(Entries for locating words and elements)
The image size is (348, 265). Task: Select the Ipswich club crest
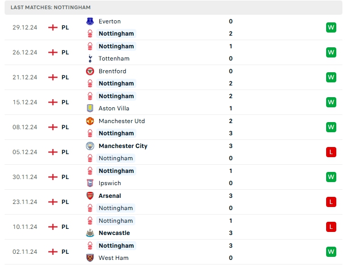[x=90, y=183]
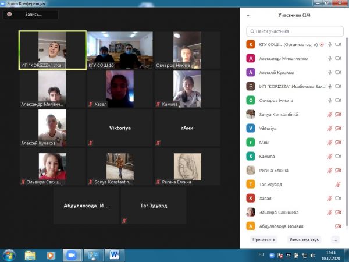This screenshot has width=349, height=262.
Task: Select Регина Елкина in participants list
Action: click(x=285, y=170)
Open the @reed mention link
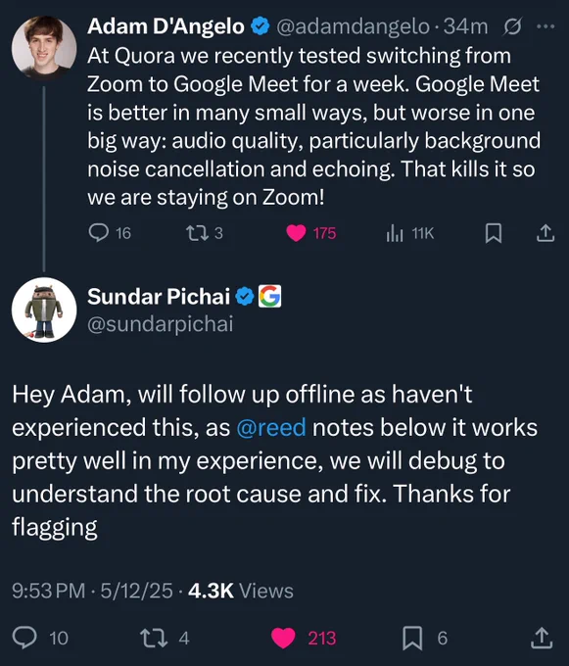Image resolution: width=569 pixels, height=666 pixels. 271,427
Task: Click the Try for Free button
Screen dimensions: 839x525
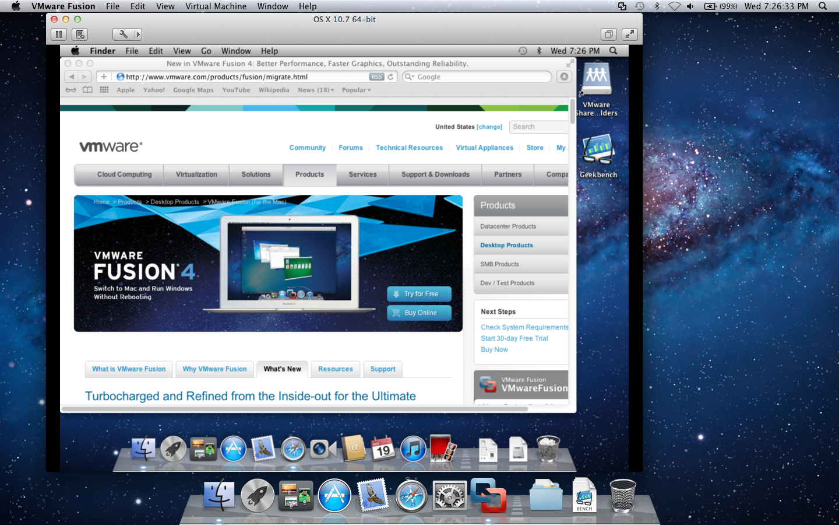Action: click(x=419, y=294)
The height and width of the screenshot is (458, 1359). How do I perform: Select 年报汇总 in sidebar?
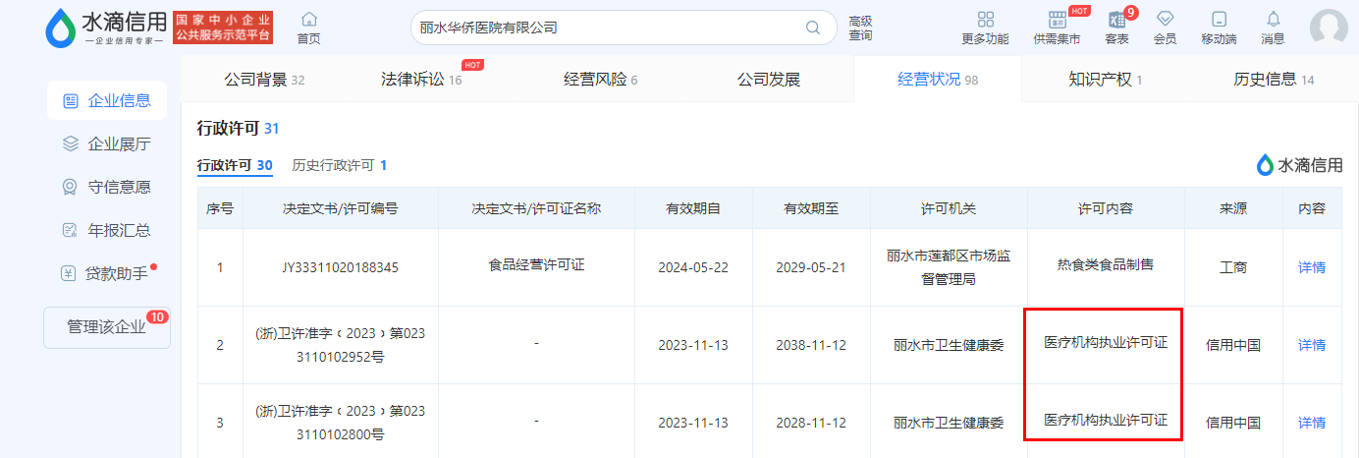tap(107, 230)
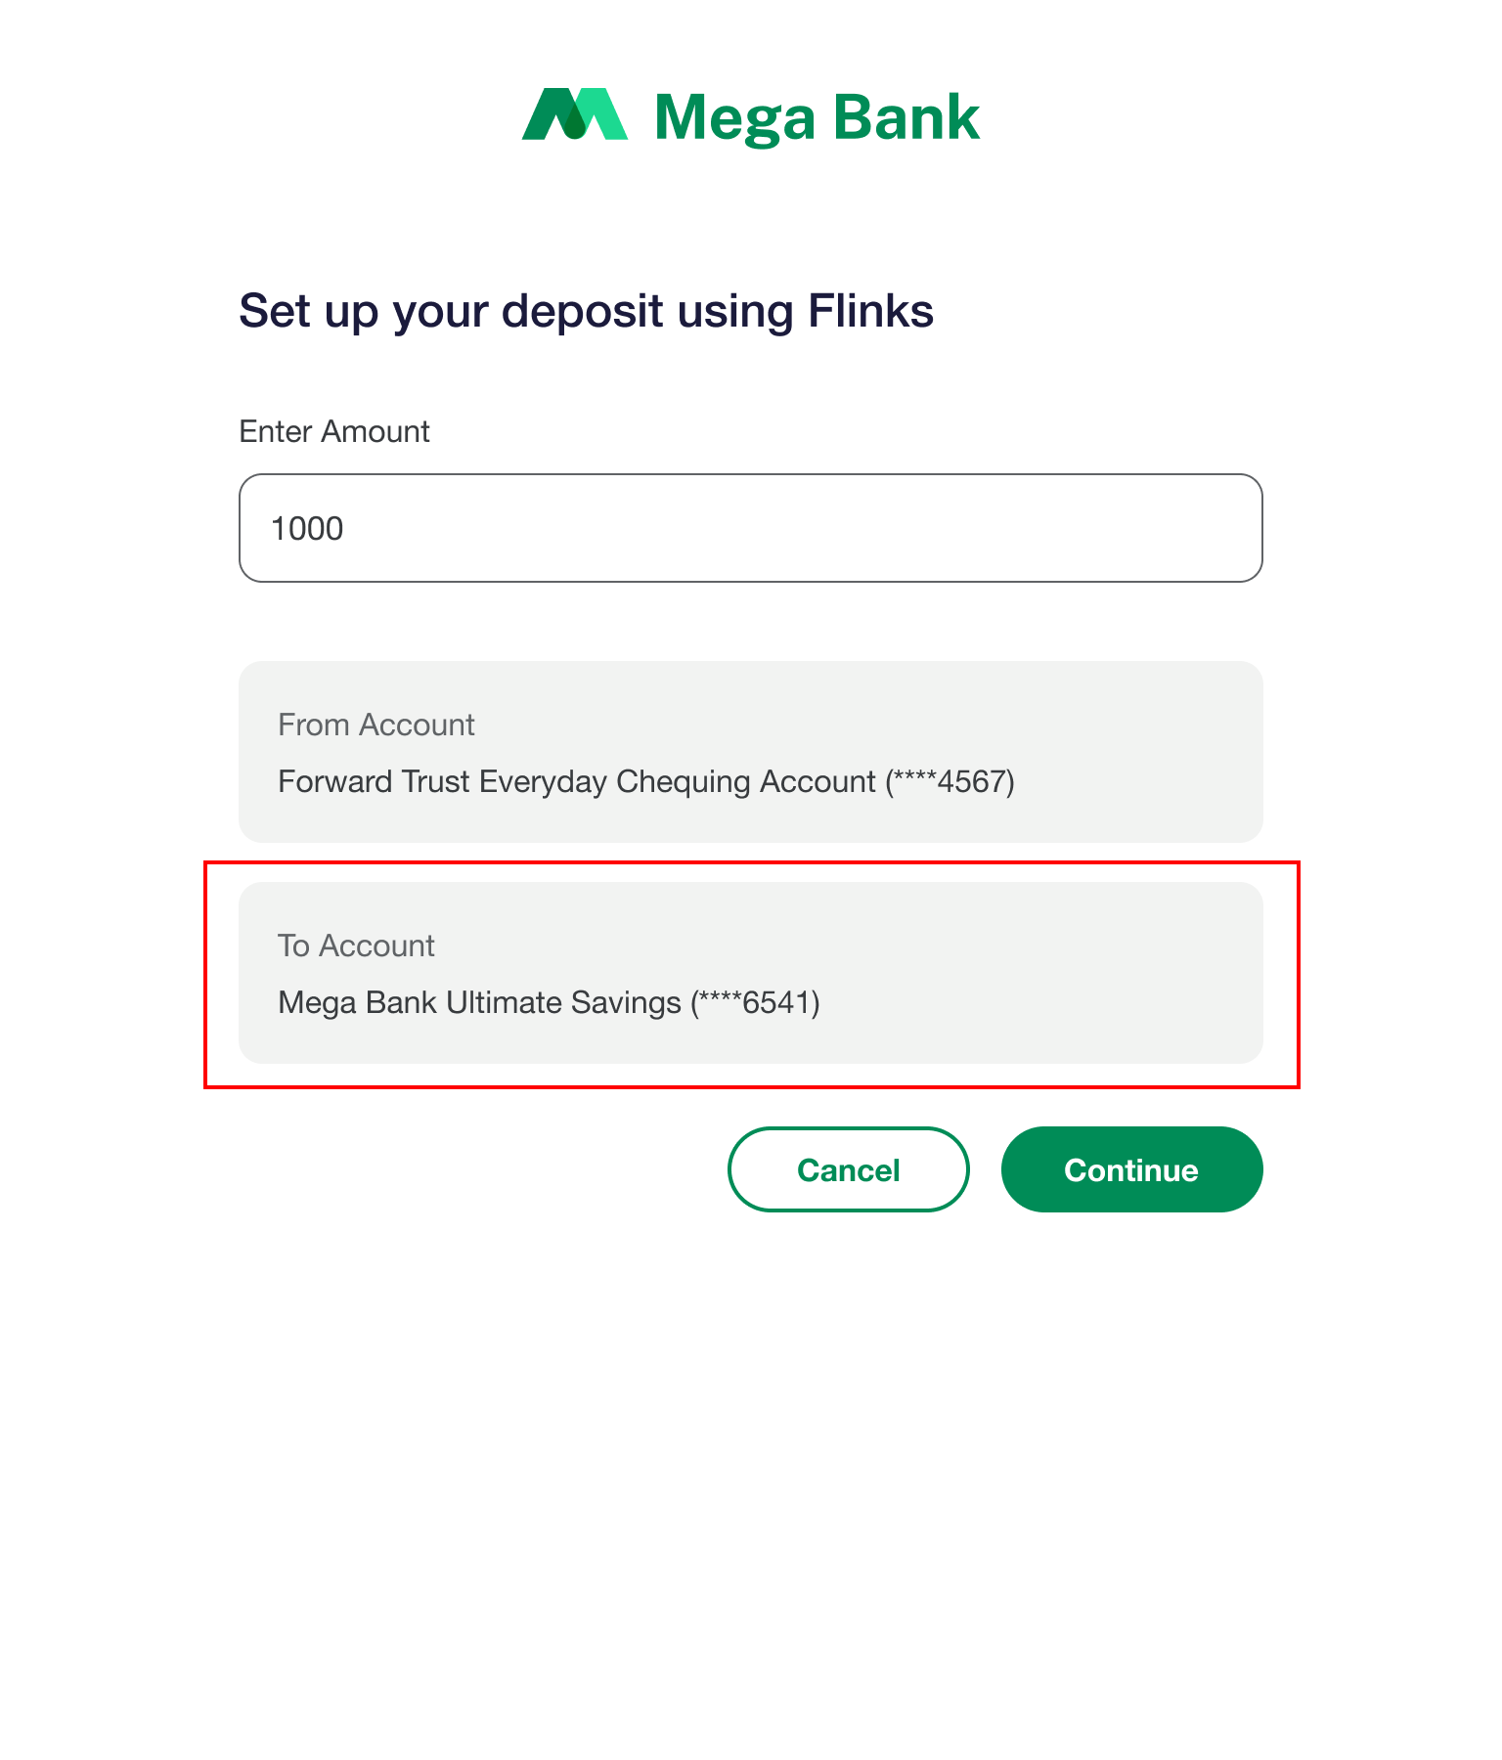Click the 1000 value in the amount box
Screen dimensions: 1502x1760
pyautogui.click(x=307, y=529)
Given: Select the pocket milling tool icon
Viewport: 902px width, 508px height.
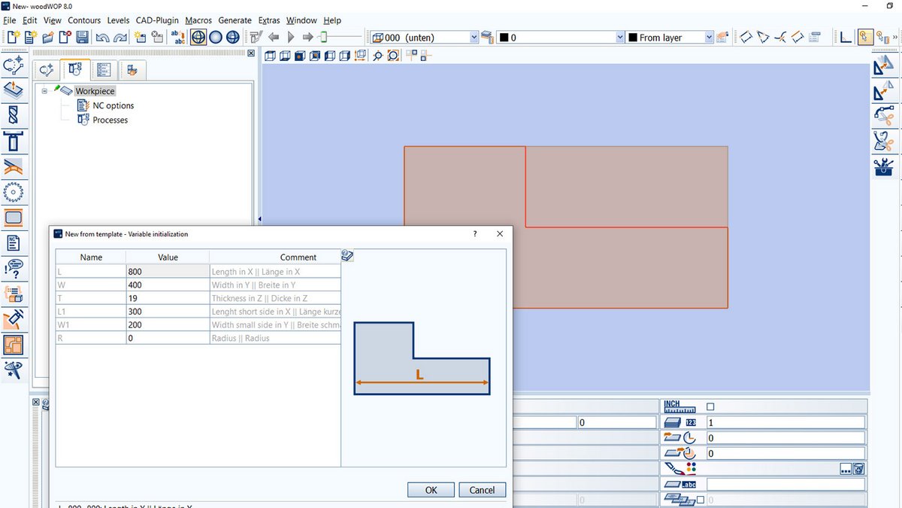Looking at the screenshot, I should [x=14, y=217].
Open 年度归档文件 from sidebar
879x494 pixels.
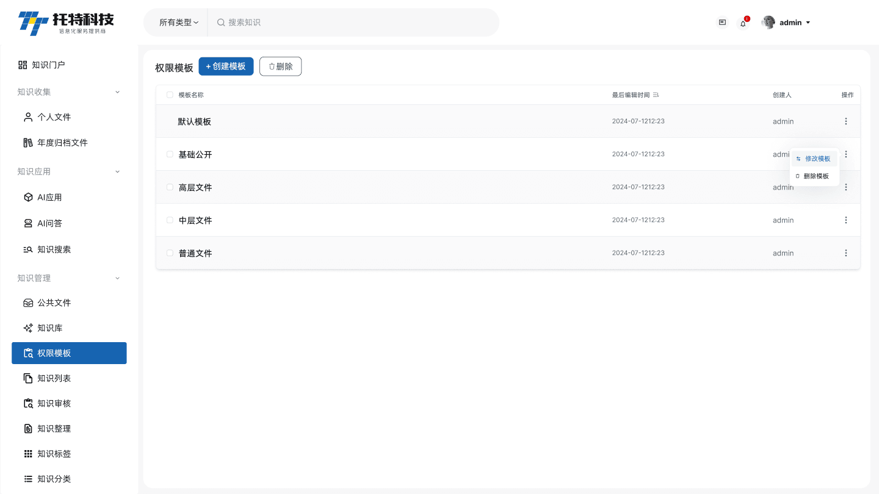coord(62,143)
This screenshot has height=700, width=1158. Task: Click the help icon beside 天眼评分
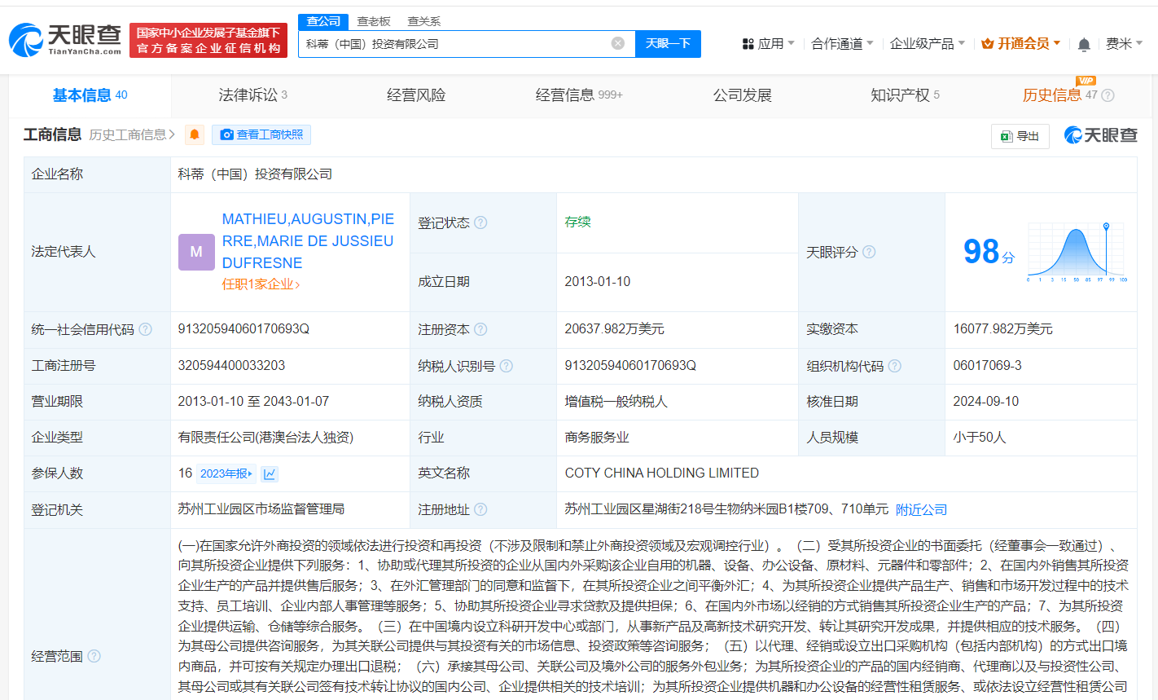[869, 253]
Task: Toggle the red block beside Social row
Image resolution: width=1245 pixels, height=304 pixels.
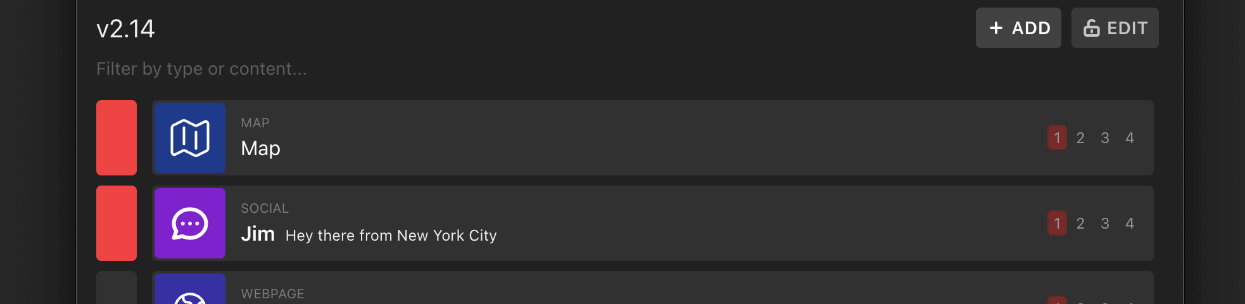Action: pos(117,223)
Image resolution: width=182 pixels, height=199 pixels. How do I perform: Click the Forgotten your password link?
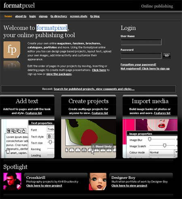tap(138, 65)
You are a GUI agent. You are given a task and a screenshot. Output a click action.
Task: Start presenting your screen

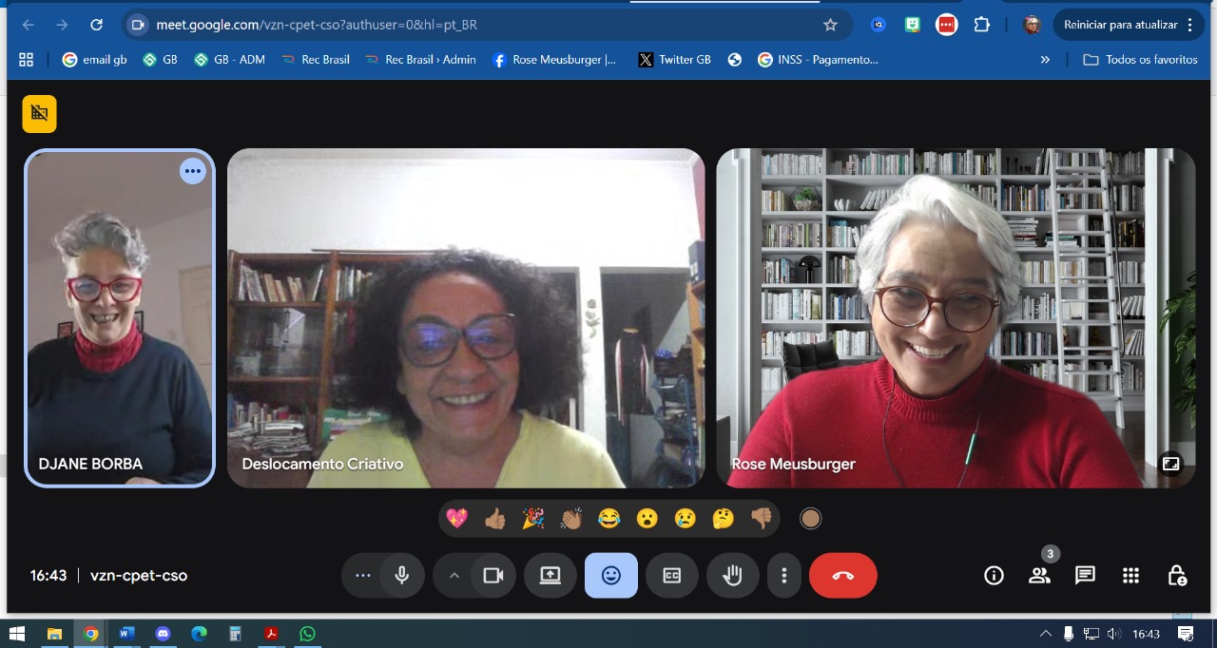pyautogui.click(x=550, y=575)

# Task description
Copy out all of the records above line for line, without any of the pictures.

# Answer to this exercise
The image size is (348, 265). Task: Select the Ipswich club crest
[x=90, y=183]
This screenshot has width=349, height=262.
Task: Select Регина Елкина in participants list
Action: click(x=285, y=170)
Open the @reed mention link
Image resolution: width=569 pixels, height=666 pixels. 271,427
Task: Click the Try for Free button
Screen dimensions: 839x525
Action: click(x=419, y=294)
The height and width of the screenshot is (458, 1359). How do I perform: Select 年报汇总 in sidebar?
tap(107, 230)
Click the 1000 value in the amount box
Screen dimensions: 1502x1760
pyautogui.click(x=307, y=529)
Given: Select the pocket milling tool icon
Viewport: 902px width, 508px height.
Looking at the screenshot, I should [x=14, y=217].
Open 年度归档文件 from sidebar
879x494 pixels.
coord(62,143)
This screenshot has height=700, width=1158. Task: Click the help icon beside 天眼评分
[869, 253]
Task: Toggle the red block beside Social row
Image resolution: width=1245 pixels, height=304 pixels.
Action: pos(117,223)
Image resolution: width=182 pixels, height=199 pixels. How do I perform: Click the Forgotten your password link?
tap(138, 65)
You are a GUI agent. You are given a task and a screenshot. Output a click action.
Task: Start presenting your screen

pyautogui.click(x=550, y=575)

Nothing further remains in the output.